### Task prompt
Do the three statements below agree with the Oaken Snuggery text? For each, answer yes or no and quote the words of the text that decide it.
1. The writer was living in an upstairs apartment in the McGibbon house in 1981.
2. The McGibbon house still stands on upper Manitoba Street.
3. The cat was hurt when it was tossed out of the moving car.

### Selected extract
Thursday, January 20, 2022

The Oaken Snuggery Part 15

 


Photos by Suzanne Currie


THE OAKEN SNUGGERY - PART 15


BY TED CURRIE


     Suzanne was going through my ghost archives this afternoon, and reminded me, in a phone call earlier, that she had found the black and white photograph I had taken of “Animal” the cat, back when I lived in the former home and medical office of Dr. Peter McGibbon, of Bracebridge. It was my first and only photograph of a ghost, or at least part of one. It was back in 1981 when I was residing in an upstairs apartment in the McGibbon house, on upper Manitoba Street, opposite Memorial Park. It is gone now and has been replaced with a modern office building. I lived in the one bedroom apartment with Animal the cat, a stray that had been dumped off at the former Herald-Gazette office, on Dominion Street. And when I suggest it was dropped off, it was actually tossed out of a moving car, while a reporter and I stood out front of the office, thinking about heading over to the local press club for a pint of ale. It all changed when Animal arrived on the scene rather unceremoniously, but without injury thankfully. I decided to become a pet owner, and as I was without any other encumbrance than rent and monthly bills, it seemed reasonable that I could support a kitten.

     Animal, after it had been in the apartment for several months, developed a keen interest in the doorway between the open kitchen / living room, and the bathroom; and the doorway at the back where it connected with the attic on the way up, and the kitchen of the apartment on the first floor. When we arrived at the McGibbon house to set up an antique shop in 1977, I lived in the bottom apartment where we had our store, and we also were entitled to use the attic as the main renters of the property. I had a ghostly encounter coming down those same stairs one evening, when in a dark passage way, I literally walked through a white cloud of chilled, misty air, which I believe now was the spirit of a recently deceased individual who had once lived in the house many years previous. I found out three days later, that the fellow had crossed over at the same time as I encountered the mysterious vapor. I found this out when the family of the deceased showed up in my antique shop to see the old haunts where their uncle used to reside. They had just attended his funeral at the parlor next door to the house.

### Excerpted data
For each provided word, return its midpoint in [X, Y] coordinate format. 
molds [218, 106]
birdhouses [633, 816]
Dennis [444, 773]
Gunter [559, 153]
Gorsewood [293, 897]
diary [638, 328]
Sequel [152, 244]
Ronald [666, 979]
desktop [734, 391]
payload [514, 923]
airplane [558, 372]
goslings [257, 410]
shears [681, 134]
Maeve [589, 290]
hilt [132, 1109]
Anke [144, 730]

### Problem solution
1. Yes: "It was back in 1981 when I was residing in an upstairs apartment in the McGibbon house"
2. No: "It is gone now and has been replaced with a modern office building."
3. No: "but without injury thankfully"